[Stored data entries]
------------

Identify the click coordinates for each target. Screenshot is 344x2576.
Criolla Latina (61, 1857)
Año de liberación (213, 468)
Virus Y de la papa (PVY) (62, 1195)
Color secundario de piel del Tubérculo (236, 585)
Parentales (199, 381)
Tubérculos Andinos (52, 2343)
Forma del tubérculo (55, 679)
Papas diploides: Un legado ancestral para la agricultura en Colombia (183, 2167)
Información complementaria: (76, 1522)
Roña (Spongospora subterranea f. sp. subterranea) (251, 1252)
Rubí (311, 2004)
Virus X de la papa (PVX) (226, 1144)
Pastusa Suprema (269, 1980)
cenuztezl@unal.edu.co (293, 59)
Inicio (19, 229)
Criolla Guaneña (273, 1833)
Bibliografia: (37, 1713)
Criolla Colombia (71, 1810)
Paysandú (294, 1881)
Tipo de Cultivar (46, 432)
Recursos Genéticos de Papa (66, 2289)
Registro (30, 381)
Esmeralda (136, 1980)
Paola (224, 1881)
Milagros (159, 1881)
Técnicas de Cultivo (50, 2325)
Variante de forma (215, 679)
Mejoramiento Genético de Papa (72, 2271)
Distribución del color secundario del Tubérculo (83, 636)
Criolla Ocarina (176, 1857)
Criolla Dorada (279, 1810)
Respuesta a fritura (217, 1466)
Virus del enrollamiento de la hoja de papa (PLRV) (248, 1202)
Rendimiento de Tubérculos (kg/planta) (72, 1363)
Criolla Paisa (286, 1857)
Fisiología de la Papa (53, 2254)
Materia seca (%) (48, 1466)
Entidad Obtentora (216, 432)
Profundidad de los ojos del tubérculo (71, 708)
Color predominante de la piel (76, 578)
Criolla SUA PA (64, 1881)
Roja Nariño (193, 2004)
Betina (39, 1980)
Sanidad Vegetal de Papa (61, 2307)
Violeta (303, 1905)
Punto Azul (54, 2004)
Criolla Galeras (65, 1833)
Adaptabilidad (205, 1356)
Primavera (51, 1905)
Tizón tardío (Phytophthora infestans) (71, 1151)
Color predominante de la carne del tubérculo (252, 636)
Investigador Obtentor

------------

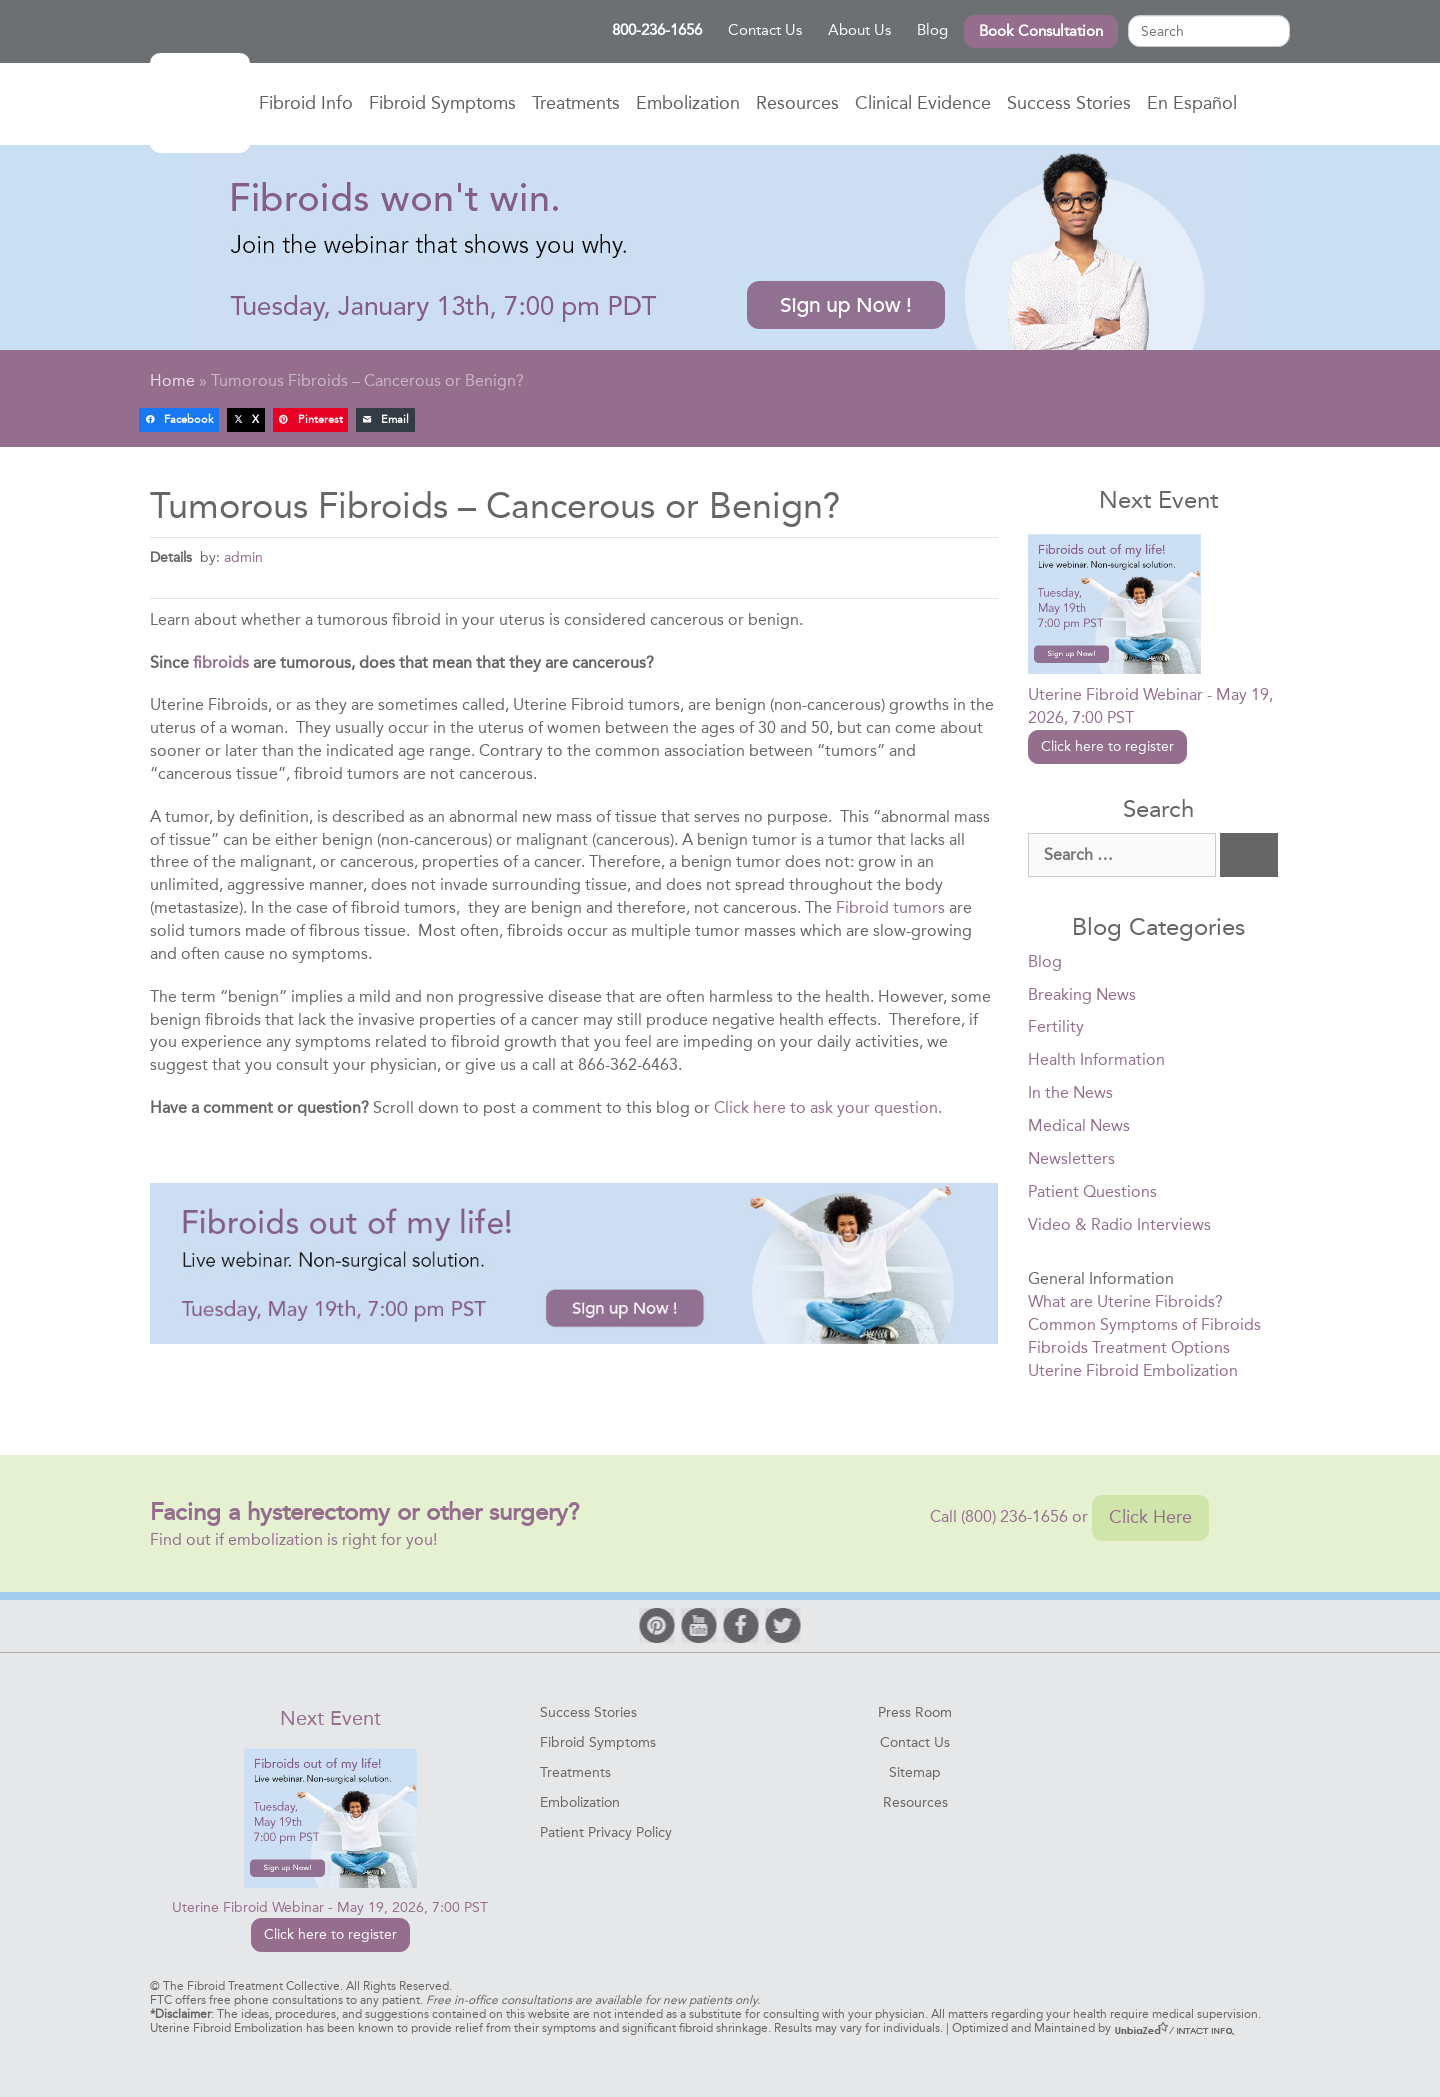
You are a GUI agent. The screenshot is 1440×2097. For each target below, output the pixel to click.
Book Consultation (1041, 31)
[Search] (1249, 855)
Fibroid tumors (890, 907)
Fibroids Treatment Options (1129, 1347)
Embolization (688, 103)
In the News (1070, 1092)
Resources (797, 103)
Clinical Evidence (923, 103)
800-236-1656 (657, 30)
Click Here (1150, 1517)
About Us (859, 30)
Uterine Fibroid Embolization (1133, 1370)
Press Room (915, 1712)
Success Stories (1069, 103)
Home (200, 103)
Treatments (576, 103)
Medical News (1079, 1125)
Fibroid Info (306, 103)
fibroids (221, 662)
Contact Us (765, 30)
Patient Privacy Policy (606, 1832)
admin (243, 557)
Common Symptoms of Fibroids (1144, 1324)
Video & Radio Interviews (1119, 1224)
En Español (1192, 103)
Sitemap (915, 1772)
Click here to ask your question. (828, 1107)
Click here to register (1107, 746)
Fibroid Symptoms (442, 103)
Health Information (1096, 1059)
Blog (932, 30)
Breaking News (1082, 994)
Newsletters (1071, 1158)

------------

Using the records above, give the count of lines with the word "Virus", and write nothing more.

3